Um dos autores trabalhou na Fundação Padre Anchieta, mantenedora das Rádios e Televisão
Cultura de São Paulo, de 1991, como estagiário a 2013, como gerente do Centro de
Documentação. Esse convívio de mais de duas décadas propiciou um rico cenário de
experimentação onde fora possível visualizar as transformações em toda cadeia produtiva
considerando o modelo analógico – uma forma quase artesanal do fazer televisivo – e todas as
facilidades - e riscos - do mundo digital.

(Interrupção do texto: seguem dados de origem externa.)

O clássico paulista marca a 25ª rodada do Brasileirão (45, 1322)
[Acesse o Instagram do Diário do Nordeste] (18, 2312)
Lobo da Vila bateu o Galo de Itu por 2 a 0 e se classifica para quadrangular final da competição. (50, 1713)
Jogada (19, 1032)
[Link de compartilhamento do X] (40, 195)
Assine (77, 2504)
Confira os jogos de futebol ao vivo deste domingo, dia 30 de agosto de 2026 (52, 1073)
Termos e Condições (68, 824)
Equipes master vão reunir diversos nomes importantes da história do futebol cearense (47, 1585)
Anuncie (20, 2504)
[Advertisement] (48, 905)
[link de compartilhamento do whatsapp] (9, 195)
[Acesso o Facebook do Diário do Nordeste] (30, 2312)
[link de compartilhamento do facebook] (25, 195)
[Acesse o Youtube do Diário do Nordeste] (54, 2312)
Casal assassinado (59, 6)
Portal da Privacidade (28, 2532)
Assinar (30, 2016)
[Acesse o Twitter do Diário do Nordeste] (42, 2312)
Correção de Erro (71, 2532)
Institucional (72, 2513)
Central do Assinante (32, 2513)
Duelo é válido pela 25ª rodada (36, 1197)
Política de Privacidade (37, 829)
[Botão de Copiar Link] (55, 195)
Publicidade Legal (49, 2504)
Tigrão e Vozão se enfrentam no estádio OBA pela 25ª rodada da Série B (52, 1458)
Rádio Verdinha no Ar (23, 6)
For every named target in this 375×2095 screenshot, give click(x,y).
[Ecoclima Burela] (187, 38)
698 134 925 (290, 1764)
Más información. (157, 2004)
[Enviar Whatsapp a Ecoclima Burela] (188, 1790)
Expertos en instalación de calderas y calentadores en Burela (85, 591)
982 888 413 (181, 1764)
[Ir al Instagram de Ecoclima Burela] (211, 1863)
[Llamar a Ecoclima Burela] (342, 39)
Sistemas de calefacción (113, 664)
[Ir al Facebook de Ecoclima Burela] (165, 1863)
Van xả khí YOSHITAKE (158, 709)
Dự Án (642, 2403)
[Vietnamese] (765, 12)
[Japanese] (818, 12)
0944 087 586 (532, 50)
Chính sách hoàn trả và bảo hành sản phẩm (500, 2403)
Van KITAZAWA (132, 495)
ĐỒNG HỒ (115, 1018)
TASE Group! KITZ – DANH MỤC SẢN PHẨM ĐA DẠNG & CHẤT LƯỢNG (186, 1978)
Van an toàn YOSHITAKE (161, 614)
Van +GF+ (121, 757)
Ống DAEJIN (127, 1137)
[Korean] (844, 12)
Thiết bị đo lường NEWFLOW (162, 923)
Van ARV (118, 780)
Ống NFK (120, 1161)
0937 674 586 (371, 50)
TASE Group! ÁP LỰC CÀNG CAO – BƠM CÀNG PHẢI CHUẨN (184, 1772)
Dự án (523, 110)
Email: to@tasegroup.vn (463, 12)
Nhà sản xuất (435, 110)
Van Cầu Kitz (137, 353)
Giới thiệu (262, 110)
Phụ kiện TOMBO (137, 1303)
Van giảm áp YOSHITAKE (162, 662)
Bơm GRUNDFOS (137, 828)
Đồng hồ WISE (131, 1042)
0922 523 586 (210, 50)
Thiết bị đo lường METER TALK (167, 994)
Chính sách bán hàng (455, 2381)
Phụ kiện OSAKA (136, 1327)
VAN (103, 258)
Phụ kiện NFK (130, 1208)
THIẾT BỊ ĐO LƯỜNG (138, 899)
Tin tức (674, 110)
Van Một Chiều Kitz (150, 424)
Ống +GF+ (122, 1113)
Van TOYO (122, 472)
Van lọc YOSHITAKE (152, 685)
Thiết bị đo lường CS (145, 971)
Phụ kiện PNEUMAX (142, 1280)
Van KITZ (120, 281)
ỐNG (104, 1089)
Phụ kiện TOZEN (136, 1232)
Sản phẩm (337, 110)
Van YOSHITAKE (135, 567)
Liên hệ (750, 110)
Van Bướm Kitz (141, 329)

Dentro deste contexto este estudo busca exercitar uma reflexão sobre as inovações
tecnológicas oferecidas pelos dispositivos móveis, sistemas de comunicação, gerenciamento e
armazenamento de dados, e analisa como essas facilidades implicam mudanças não somente
dos suportes materiais, mas da própria sociedade que é obrigada a interagir com essas
transformações. Diante de uma produção virtual cada vez maior e a sua imaterialidade
colocam-se questões decorrentes desse cenário digital: o descarte, a falta de registro, e
principalmente a ausência efetiva de guarda. Pretendemos tecer um paralelo entre o mundo
analógico e o digital quanto à questão da memória e dos registros gerados nesses dois
cenários, principalmente no quesito audiovisual (imagens em movimento, fotos e texto),
conteúdo produzido em larga escala pela maioria das pessoas, que em face das facilidades e
aparatos tecnológicos, inundam nosso cotidiano. Dentro deste contexto este estudo busca
evidenciar através de uma pesquisa exploratória e descritiva na TV Cultura de São Paulo, as
mudanças ocorridas em face da adoção da tecnologia digital, nos ambientes de Produção,
Jornalismo, Engenharia e Gestão da Informação, e seu impacto nas atividades diárias de seus
profissionais.
3 Flusser, Vilém. Filosofia da Caixa Preta. Ed. Hucitec: São Paulo, 1985.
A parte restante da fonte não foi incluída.